» ASSIGNMENT
Report every line in the rows below that contains the word "Assets", copying each such line in full.

:: ENTRIES PROVIDED ::

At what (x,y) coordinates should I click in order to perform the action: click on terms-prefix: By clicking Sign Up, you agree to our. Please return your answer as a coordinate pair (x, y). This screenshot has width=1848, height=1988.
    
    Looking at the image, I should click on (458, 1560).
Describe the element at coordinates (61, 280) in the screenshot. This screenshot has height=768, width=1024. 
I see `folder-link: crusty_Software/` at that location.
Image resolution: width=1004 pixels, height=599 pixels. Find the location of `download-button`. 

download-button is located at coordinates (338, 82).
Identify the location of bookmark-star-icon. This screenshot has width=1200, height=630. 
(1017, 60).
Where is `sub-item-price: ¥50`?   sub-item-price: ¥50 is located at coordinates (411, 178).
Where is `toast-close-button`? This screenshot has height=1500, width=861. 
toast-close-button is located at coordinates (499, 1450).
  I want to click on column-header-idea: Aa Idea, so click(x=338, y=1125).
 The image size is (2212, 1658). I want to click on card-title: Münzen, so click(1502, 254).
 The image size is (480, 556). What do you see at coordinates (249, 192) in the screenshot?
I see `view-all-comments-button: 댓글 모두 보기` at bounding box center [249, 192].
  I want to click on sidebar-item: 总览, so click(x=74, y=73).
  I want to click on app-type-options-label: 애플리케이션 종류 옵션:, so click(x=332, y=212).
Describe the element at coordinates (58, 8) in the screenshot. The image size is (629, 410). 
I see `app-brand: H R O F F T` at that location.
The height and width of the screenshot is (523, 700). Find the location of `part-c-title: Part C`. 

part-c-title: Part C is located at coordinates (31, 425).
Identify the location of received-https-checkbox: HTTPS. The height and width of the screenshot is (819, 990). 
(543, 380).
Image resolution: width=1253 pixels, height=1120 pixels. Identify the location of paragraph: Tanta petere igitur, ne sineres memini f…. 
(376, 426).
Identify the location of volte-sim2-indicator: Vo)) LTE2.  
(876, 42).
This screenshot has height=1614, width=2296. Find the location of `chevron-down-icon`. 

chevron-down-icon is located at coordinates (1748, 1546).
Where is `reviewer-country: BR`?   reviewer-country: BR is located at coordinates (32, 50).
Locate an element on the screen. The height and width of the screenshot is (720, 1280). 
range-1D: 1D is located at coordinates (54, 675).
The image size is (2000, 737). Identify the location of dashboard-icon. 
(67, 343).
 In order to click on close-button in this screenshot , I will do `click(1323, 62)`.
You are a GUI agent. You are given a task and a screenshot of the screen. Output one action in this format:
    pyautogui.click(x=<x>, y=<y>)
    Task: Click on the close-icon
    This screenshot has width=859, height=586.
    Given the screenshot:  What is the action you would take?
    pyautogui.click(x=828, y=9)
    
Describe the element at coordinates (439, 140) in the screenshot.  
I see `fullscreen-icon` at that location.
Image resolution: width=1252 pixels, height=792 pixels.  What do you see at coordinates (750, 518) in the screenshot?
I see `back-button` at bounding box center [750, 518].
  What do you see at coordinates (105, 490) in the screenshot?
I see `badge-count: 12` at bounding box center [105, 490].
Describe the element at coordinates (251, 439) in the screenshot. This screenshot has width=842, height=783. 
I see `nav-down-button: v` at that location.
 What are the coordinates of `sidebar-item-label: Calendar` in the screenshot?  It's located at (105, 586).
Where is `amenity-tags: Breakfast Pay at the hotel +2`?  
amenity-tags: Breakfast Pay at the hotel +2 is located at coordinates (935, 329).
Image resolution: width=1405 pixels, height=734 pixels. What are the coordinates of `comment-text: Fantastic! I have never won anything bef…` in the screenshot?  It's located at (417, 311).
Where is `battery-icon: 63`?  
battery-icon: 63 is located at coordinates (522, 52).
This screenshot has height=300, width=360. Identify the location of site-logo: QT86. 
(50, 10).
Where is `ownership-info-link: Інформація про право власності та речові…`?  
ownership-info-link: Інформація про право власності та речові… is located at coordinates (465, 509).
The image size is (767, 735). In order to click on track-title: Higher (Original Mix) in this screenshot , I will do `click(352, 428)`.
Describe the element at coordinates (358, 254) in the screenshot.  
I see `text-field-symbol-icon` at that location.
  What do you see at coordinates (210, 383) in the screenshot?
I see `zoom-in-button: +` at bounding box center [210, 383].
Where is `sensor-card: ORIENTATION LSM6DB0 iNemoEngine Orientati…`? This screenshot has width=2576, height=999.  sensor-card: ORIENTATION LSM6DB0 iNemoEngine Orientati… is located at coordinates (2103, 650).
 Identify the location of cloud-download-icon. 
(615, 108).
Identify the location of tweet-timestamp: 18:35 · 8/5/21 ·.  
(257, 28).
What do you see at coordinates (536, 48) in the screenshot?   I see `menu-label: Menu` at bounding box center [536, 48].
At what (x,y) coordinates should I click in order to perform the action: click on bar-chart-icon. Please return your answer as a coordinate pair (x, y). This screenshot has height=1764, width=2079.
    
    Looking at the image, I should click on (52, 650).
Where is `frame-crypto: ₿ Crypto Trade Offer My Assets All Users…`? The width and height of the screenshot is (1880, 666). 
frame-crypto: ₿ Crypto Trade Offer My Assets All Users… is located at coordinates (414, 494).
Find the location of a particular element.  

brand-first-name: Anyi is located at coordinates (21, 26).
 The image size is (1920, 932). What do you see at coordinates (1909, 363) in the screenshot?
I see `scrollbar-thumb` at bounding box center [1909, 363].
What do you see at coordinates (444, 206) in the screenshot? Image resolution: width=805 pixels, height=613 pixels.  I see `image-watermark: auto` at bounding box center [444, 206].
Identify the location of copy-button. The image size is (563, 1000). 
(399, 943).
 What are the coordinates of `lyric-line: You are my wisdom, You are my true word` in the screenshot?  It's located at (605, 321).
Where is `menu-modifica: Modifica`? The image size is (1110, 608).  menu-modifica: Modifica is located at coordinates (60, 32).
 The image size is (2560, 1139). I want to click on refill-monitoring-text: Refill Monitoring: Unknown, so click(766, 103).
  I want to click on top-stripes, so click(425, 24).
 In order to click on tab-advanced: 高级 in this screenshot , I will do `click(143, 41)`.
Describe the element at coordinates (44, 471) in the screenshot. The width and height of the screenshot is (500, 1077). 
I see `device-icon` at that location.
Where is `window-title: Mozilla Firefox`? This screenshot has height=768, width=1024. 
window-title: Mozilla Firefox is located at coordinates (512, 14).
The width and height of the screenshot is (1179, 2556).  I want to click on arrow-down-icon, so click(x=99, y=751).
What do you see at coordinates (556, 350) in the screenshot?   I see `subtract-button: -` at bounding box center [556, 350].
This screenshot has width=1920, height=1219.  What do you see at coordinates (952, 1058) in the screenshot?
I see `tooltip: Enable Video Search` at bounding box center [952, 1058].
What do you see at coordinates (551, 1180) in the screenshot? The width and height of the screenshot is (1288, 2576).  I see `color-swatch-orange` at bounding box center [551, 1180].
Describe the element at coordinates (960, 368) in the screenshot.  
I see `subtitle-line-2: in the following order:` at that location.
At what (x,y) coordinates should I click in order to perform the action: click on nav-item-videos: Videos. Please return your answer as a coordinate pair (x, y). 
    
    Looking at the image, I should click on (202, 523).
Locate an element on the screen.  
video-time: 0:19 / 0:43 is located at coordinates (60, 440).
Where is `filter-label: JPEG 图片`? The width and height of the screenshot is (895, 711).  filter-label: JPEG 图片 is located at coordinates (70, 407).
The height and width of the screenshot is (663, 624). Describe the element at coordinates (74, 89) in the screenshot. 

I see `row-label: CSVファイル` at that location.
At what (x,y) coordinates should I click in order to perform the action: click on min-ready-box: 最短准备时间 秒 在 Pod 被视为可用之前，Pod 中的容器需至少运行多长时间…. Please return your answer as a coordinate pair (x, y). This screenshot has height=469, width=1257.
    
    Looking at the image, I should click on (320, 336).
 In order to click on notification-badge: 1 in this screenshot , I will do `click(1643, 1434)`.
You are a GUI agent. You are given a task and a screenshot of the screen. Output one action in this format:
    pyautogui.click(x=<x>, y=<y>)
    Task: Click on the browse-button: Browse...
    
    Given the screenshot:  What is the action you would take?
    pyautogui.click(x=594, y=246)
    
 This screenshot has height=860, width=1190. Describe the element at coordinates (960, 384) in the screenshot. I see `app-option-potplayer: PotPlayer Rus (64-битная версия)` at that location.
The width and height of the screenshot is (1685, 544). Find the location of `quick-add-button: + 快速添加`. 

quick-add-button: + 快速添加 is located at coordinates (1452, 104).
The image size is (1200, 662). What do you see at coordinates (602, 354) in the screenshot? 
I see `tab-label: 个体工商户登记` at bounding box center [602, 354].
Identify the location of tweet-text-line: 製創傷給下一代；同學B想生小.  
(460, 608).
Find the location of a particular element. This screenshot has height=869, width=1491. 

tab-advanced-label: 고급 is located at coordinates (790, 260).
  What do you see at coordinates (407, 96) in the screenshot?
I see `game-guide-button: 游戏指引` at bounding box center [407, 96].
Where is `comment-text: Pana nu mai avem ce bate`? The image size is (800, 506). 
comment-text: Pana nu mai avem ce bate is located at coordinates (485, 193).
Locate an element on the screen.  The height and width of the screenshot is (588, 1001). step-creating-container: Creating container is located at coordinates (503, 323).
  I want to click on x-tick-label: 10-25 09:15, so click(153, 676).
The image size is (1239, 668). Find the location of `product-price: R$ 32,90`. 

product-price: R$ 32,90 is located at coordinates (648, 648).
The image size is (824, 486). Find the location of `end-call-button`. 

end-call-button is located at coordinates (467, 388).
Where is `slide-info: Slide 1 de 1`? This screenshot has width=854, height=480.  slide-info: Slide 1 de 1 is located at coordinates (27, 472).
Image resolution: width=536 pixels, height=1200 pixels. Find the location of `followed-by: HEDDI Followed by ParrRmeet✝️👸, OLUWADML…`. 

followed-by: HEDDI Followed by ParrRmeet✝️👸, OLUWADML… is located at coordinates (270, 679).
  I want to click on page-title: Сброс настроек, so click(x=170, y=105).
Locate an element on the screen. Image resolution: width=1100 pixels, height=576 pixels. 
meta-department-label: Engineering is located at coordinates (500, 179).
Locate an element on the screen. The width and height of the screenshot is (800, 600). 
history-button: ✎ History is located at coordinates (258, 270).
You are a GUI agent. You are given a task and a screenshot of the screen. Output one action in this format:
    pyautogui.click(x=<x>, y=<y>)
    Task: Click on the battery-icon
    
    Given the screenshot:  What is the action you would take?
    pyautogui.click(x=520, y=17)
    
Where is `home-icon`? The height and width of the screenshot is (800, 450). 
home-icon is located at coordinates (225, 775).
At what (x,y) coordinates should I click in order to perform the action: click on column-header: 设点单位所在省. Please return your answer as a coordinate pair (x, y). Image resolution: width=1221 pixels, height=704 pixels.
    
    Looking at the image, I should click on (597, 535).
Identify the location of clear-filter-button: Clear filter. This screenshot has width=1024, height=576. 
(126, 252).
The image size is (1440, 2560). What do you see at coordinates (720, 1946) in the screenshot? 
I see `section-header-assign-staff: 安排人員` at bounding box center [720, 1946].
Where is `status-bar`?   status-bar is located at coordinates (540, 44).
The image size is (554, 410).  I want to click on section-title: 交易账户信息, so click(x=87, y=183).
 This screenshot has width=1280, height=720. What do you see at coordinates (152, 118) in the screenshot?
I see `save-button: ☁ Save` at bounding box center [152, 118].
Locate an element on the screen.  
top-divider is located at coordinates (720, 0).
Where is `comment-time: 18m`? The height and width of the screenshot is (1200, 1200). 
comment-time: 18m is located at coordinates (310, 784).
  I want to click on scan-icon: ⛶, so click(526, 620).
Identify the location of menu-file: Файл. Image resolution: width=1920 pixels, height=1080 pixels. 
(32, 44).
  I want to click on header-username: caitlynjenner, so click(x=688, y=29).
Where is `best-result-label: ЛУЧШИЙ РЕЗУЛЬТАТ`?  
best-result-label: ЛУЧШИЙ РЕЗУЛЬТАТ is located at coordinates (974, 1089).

:::

» COMPLETED EXERCISE
Where is `frame-crypto: ₿ Crypto Trade Offer My Assets All Users…`? The width and height of the screenshot is (1880, 666). 
frame-crypto: ₿ Crypto Trade Offer My Assets All Users… is located at coordinates (414, 494).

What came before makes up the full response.